The U.S. government has never put a premium on promoting civil society or the kind of political system that could nurture new parties. Instead, the Bush administration has clung to the familiar and "authentic," preferring to work with a nation of mini-dictatorships like the Da`wa Party and the Supreme Council for the Islamic Revolution in Iraq. The administration's support for a list-based voting system -- so-called proportional representation -- exacerbates the problem by ensuring politicians are accountable more to populist leaders than to their constituents.

6. Civil war. It has become popular to say Iraq is in a civil war. This has far less to do with the nature of the battles and far more to do with a desire to describe Iraq as "not our fight." The vast center of the Iraqi population is less fixated on sect and more fixated on security. Much as Neville Chamberlain derided the "quarrel in a far-away country between people of whom we know nothing," so too, political opportunists have harped on sectarian violence as a reason to exit the Iraq scene. Isolationism, though, will not work in the 21st century. If the U.S. scuttles from Iraq, the vacuum will be filled, and those that fill it will follow Americans to our shores as surely as bin Laden did on 9/11.
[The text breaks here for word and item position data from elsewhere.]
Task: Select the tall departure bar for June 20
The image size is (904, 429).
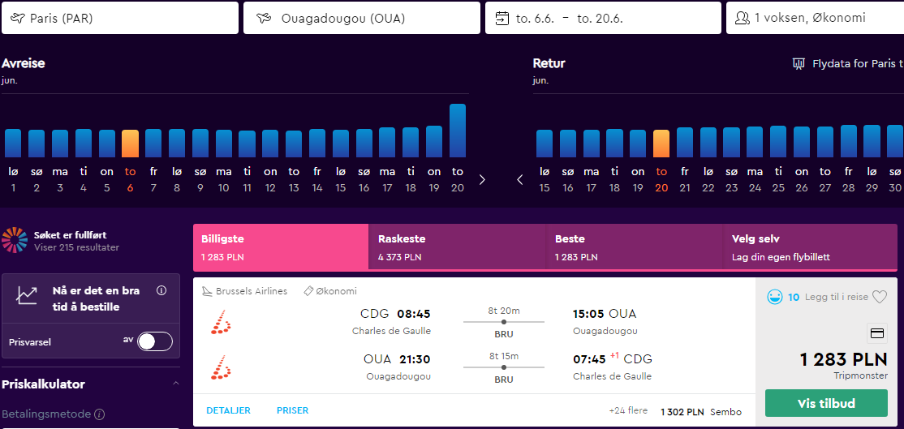Action: [x=457, y=131]
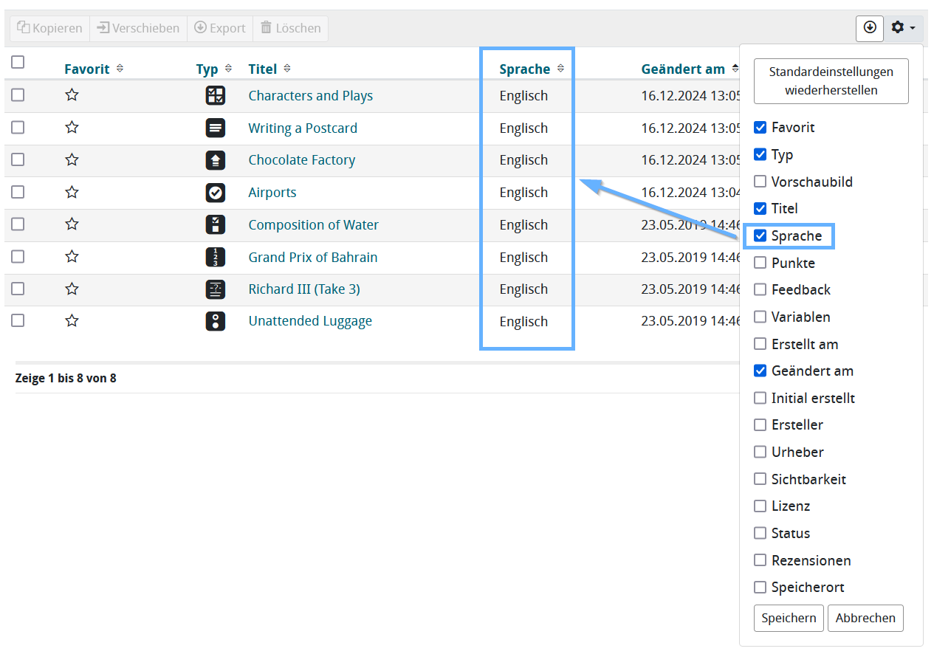Uncheck the Sprache column option
The image size is (934, 654).
tap(760, 236)
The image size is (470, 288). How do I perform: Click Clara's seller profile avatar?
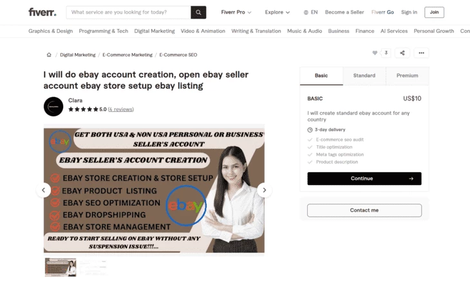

7. De-Baathification. The Baath party was responsible for the mass terrorization of Iraqi society and the murder of tens (if not hundreds) of thousands of innocent civilians. Suggestions that senior officials should be reintegrated into the Iraqi government deny the Iraqi people the justice they deserve and the closure that a peace and reconciliation process might afford. Failure to understand this dynamic has already led to a Shiite loss of faith in Washington's bona fides. There is no reason to make things worse. Many analysts say de-Baathification was divisive, cooling any possibility of Sunni support for the new Iraqi government. In fact, the policy was well received by most Iraqis -- even Sunnis. Violence grew in proportion to re-Baathification. Nor was de-Baathification sweeping. While statistics on de-Baathification are scattered and unreliable even at the upper range, less than 0.4 percent of the Iraqi population was implicated.

Responding to failures on the ground, President Bush replaced his top commanders in Iraq. The time has now come to replace the civilians responsible for the political and economic problems plaguing U.S. efforts in Iraq. The Iraqis must do their part: A new Iraq must be built on solid foundations. The same is true for American foreign policy.

Danielle Pletka, the vice president for foreign and defense policy studies at the American Enterprise Institute.